The notion of input-to-state stability (ISS) has been introduced by
E. Sontag in 1989. It combines two different types of stability behavior:
Stability in the sense of Lyapunov and input-output stability.
The unified treatment of external and internal stability has made ISS a
the central tool in robust stability analysis of nonlinear control systems.
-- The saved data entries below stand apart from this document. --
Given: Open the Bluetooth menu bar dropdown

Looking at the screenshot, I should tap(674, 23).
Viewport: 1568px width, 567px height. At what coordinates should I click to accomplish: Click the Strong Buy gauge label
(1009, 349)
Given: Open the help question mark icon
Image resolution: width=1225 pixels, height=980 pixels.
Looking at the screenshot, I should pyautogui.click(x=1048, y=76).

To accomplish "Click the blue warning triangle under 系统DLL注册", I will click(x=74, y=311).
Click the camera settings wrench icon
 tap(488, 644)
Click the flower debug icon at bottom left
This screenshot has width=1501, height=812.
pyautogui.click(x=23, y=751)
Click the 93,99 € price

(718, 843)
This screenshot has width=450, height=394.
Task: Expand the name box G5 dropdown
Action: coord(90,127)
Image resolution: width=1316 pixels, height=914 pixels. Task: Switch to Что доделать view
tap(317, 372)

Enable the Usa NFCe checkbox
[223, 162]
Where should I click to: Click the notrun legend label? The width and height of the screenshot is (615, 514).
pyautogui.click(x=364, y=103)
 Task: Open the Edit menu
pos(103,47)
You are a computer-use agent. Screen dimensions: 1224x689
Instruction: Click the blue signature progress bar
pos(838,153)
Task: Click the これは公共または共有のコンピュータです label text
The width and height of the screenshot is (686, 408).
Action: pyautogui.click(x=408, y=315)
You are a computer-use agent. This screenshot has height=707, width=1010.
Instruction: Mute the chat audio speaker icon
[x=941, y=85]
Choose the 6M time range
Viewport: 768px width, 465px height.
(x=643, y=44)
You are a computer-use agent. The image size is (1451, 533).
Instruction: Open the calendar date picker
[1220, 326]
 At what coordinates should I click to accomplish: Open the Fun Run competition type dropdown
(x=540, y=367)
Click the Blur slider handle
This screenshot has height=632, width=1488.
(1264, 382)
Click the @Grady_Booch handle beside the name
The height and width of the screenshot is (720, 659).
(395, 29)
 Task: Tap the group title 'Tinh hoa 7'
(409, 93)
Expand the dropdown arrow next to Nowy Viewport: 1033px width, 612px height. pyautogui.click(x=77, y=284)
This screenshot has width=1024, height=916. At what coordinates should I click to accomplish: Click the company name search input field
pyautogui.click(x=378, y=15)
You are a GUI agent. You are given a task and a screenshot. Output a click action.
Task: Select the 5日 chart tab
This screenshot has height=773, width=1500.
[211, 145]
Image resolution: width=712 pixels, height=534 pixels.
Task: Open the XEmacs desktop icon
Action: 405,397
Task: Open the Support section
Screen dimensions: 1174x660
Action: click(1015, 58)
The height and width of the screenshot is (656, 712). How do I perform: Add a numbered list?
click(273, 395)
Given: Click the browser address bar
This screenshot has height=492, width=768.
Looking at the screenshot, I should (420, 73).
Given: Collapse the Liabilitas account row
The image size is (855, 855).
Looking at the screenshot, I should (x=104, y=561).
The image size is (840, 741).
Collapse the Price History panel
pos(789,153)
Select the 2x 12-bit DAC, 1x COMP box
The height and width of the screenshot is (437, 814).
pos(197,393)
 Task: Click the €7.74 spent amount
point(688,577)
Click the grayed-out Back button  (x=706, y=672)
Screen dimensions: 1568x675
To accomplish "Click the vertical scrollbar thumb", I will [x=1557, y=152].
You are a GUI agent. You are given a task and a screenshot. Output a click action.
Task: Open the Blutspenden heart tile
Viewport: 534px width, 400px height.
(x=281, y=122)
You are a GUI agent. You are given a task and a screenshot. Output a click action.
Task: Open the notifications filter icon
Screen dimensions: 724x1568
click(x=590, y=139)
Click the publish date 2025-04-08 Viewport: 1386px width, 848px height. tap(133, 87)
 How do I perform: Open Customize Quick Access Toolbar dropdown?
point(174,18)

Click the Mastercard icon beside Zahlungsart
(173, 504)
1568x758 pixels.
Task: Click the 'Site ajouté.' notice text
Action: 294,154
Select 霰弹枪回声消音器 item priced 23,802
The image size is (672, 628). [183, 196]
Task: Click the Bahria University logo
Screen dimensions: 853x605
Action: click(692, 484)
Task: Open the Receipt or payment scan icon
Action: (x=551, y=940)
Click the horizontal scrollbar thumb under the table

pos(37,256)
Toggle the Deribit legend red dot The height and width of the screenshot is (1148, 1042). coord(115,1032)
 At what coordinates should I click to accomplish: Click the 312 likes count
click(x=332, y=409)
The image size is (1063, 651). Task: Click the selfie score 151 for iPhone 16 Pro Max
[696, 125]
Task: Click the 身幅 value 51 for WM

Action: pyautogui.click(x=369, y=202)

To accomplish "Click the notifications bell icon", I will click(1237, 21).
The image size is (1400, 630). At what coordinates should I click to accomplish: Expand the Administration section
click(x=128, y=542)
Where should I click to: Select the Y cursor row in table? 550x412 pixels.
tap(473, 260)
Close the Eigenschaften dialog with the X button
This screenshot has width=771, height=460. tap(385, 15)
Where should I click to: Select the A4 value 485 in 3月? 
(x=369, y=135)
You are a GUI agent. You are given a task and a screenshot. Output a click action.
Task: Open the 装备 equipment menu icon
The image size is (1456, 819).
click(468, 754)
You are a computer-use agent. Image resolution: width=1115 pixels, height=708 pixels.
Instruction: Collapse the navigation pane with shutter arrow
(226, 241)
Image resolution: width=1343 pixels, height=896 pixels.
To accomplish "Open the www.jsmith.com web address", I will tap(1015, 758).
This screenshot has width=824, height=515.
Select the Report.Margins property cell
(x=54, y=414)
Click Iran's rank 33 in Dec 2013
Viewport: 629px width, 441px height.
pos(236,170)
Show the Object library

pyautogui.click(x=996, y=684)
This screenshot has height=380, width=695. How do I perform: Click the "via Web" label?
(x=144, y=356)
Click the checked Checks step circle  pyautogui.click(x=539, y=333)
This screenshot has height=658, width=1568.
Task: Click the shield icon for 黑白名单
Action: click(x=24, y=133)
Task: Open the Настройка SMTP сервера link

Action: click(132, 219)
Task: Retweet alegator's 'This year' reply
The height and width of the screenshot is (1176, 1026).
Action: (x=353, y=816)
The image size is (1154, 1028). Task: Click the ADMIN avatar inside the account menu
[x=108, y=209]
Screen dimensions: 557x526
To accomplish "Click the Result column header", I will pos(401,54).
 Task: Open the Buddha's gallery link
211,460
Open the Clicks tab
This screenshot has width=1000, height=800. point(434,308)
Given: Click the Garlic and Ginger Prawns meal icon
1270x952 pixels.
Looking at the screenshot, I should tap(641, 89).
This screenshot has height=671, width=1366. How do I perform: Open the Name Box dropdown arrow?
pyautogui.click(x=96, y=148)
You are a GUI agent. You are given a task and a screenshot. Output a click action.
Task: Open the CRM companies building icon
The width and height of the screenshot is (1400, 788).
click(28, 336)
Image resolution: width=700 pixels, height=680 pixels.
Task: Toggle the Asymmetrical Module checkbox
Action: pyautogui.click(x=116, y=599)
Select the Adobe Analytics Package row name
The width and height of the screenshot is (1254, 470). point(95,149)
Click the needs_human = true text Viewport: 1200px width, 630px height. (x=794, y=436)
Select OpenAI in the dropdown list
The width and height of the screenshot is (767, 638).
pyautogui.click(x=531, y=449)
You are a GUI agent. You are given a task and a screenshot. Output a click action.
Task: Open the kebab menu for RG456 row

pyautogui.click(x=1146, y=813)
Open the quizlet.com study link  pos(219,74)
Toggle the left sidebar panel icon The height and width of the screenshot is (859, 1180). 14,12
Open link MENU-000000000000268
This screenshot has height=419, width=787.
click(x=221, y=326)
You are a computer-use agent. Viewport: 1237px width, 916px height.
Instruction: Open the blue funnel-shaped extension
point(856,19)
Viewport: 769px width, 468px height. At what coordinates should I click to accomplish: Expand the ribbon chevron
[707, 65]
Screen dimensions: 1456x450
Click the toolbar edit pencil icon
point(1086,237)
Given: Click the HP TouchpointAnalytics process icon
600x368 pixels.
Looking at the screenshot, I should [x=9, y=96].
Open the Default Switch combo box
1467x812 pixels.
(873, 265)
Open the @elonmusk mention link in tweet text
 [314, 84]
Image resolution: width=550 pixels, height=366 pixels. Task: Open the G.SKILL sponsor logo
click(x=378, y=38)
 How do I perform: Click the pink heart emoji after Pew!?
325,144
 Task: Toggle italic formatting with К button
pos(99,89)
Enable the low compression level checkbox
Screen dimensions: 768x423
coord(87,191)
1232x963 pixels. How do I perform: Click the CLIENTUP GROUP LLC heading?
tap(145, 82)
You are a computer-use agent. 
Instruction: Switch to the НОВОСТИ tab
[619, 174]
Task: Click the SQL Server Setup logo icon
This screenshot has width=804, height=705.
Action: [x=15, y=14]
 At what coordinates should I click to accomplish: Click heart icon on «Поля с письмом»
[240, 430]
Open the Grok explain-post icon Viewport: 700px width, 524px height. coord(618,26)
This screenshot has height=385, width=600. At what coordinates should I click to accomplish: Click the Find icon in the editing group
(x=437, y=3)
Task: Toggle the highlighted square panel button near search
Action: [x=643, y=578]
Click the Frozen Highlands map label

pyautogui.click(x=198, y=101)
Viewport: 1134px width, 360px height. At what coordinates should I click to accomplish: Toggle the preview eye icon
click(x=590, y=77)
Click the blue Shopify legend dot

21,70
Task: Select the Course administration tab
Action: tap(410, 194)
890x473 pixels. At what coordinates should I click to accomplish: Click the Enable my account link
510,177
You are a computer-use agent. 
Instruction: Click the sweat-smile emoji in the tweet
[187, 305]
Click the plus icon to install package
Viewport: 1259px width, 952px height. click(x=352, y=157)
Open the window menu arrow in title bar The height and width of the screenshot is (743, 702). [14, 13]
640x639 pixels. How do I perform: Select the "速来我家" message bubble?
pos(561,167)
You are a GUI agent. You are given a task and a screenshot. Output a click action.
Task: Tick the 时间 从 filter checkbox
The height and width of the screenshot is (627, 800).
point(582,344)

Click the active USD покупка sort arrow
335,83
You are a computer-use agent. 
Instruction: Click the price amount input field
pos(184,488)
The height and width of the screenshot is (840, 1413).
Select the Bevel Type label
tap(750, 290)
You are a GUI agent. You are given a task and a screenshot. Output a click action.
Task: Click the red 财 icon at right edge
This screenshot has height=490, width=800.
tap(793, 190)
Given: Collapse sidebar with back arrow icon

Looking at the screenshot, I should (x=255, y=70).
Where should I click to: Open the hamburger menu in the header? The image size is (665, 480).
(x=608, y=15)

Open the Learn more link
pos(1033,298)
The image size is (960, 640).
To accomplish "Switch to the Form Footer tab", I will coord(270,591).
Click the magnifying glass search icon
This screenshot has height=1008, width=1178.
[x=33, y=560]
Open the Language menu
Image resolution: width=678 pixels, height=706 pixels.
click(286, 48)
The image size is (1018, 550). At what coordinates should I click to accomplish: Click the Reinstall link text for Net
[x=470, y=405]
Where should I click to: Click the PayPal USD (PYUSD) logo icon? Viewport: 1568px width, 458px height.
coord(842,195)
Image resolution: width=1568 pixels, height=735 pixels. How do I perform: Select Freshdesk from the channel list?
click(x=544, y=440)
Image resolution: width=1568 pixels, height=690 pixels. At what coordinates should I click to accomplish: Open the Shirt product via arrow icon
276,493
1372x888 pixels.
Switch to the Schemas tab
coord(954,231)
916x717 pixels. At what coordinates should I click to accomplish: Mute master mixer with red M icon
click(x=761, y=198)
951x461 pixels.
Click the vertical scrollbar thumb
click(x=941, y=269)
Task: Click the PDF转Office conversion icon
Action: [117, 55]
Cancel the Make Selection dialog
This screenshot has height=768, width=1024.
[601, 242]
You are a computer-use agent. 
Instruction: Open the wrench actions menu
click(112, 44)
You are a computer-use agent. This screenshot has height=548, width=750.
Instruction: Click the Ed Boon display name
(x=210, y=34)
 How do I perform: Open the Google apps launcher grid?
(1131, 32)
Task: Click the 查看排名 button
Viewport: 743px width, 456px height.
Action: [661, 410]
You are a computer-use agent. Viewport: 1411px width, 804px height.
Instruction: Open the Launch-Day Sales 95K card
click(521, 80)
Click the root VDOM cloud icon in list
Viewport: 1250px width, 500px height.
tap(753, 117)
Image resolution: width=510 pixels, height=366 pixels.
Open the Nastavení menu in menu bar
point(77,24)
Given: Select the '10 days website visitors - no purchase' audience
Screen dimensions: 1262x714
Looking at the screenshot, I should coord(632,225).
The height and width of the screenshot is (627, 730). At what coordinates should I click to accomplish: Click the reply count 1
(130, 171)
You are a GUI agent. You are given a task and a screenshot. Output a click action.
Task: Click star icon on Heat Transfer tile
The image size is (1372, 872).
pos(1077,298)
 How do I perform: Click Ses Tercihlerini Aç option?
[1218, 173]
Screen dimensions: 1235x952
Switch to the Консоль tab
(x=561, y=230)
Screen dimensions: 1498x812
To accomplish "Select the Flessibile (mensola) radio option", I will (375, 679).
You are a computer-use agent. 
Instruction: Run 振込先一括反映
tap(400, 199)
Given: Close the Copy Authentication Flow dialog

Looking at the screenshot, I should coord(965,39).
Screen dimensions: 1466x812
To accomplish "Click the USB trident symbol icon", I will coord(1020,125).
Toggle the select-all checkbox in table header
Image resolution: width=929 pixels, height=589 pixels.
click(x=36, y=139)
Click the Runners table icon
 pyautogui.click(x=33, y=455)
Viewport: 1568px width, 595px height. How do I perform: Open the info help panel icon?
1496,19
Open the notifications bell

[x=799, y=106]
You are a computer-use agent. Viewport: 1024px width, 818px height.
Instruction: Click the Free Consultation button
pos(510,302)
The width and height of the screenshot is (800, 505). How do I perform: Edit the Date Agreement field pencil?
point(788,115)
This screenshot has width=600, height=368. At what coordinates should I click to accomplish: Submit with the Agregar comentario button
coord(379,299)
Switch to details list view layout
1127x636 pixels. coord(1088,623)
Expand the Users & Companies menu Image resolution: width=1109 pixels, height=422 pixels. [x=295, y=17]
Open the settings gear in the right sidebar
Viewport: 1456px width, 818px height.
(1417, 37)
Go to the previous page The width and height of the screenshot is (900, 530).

ISS plays an essential role in constructive nonlinear control; in particular,
in robust stabilization of nonlinear systems, stabilization via controllers
with saturation, design of robust nonlinear observers, nonlinear detectability,
ISS feedback redesign, stability of nonlinear networked control systems,
supervisory adaptive control and others.
In recent years, interest in this theory has been growing rapidly because of
modern attempts to control processes described by PDEs. On the other hand,
several effective stabilization methods for
infinite-dimensional systems have been proposed during the last decade, such as continuum backstepping,
stabilizer design for port-Hamiltonian systems, etc. This paves the way for
the development of robust stabilization methods for infinite-dimensional
systems provided that another prerequisite is available: the theory of
ISS for distributed parameter systems. Thus, a solid theoretical background
for ISS theory of distributed parameter systems is needed from the viewpoint
of ISS theory itself, as well as in view of applications.
One of my research goals is to develop such a comprehensive theory, including its foundations and applications to the robust stabilization of PDEs.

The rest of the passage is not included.